**Directives**
1. Reproduce word for word the part of the September 10 activism timeline that runs from "In 1948 the" to "December 5, 1956)".
2. Extend the September 10 activism timeline by writing what follows its final sentence.

**Selected passage**
---------------
September 10 Peace Love Activism
US Labor History
Lattimer Mine massacre
September 10, 1897: in Pennsylvania, Polish, Lithuanian and Slovak miners are gunned down by the Lattimer Mine’s sheriff deputies—19 dead, more than 50 wounded—during a peaceful march from Hazelton to Lattimer. Some 3,000 were marching for collective bargaining and civil liberty. The shooters were tried for murder but the jury failed to convict (see February 28, 1898)
Chicago teacher strike
September 10, 2012: the Chicago teachers union strike the nation’s third largest school system. (see Sept 18, 2012)
September 10, 1901: a warrant was issued for Goldman’s arrest in connection with the (then) assassination attempt. Goldman gave herself up and was subjected to intensive interrogation. Though initially denied, bail was set at $20,000. She was never officially charged with a crime. (see Sept 14, 1901)
September 10, 1915: William Sanger convicted re birth control literature. (from the NYT) Turbulent scenes followed the conviction…in Special Sessions of William Sanger, artist and architect, of having violated the Criminal Code in giving away a single copy of "Family Limitation," a pamphlet on birth control written by Margaret Sanger, his wife. He spent 30 days in jail. (see March 1, 1916)
African National Congress Youth League
September 10, 1944: Nelson Mandela and other activists formed the African National Congress Youth League after becoming disenchanted with the cautious approach of the older members of the A.N.C. The league’s formation marked the shift of the congress to a mass movement. But its manifesto, so charged with pan-African nationalism, offended some non-black sympathizers.
In 1948 the white National Party took power in South Africa and set out to construct apartheid, a system of strict racial segregation and white domination.
In 1952: Mandela and Oliver Tambo opened South Africa’s first black law practice. (see December 5, 1956)
September 10, 1963: in January 1963, African American parents of students in Macon County, Alabama, sued the Macon County Board of Education to desegregate the county’s public schools. Though the United States Supreme Court had declared school segregation unconstitutional nearly nine years earlier, the board had taken no steps integrate local schools. In August 1963, Federal District Judge Frank Johnson ordered the school board to begin integration immediately.
---------------
**Material**
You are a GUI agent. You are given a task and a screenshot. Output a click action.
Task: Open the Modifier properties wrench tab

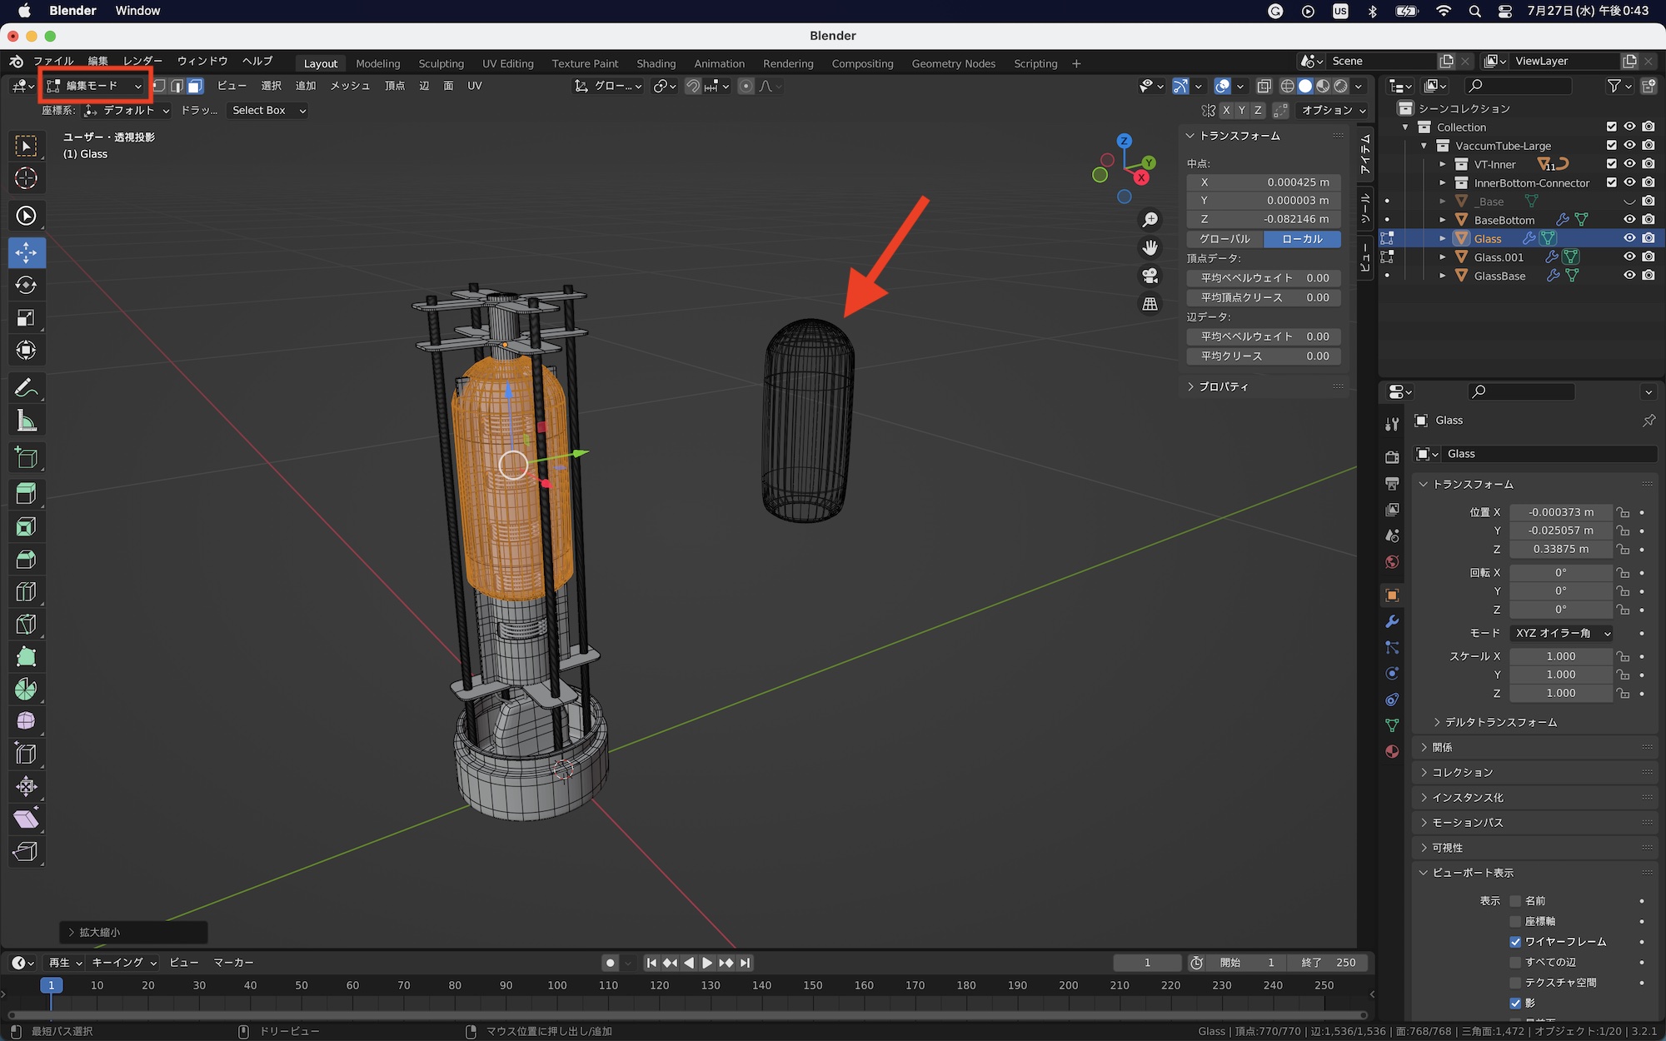(1392, 622)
---------------
**Results**
1.
In 1948 the white National Party took power in South Africa and set out to construct apartheid, a system of strict racial segregation and white domination.
In 1952: Mandela and Oliver Tambo opened South Africa’s first black law practice. (see December 5, 1956)

2.
The school board selected 13 African American students to integrate Tuskegee High School that fall. On September 2, 1963, the scheduled first day of integrated classes, Alabama Governor George Wallace had ordered the school closed due to “safety concerns.” The school reopened a week later, and on September 10, 1963, the second day of classes, white students began to withdraw. Within a week, all 275 white students had left the school.
Most fleeing white students enrolled at Macon Academy, a newly formed, all-white private school. In support of the school and its efforts to sidestep federal law to maintain school segregation, Governor Wallace and the school board approved the use of state funds to provide white students abandoning the public school system with scholarships to attend Macon Academy. Meanwhile, the Macon County School Board ordered Tuskegee High School closed due to low enrollment and split its remaining African American students among all-white high schools in Notasulga and Shorter, Alabama. White students in those high schools boycotted for several days and many eventually transferred to Macon Academy.
Macon-East Academy, the school relocated near Montgomery, Alabama, in 1995, and today (2015) operates as one of several private schools in the Alabama Black Belt with origins rooted in resistance to integration. As of the 2007 - 2008 school year, Macon-East Academy's student population of more than 400 was 98% white and less than 1% African American. NYT article (see Sept 12)
BLACK & SHOT
September 10, 2014: Darrien Hunt was shot seven times by Saratoga Springs, Utah, police who were investigating reports of a man with a sword on at a shopping center. Hunt's family said the sword was a replica. Police said Hunt refused to give up his sword and then started swinging it at them. An autopsy report determined that Hunt was shot seven times by officers, including several times in the back as he fled from police. The Hunt family's attorney, Bob Sykes, disputed assertions from cops that the 22-year-old acted aggressively. "I think it's a whitewash. I think it's an exaggeration," Sykes said. "I think they ignored good hard evidence to the contrary." (see Oct 20)
Religion and Public Education
September 10, 1945: the opening argument by Vashti McCollum's attorney, Landon Chapman, suggested the program was sectarian and social pressure from students and teachers was used to get all students to participate. Defense attorney John Franklin indicated similar programs existed in 46 states and 80 Illinois communities.
The Baptist Joint Committee submitted an amicus brief in support of McCollum, saying, "We must not allow our religious fervor to blind us to the essential fact that no religious faith is secure when it meshes its authority with that of the state." (see January 26, 1946)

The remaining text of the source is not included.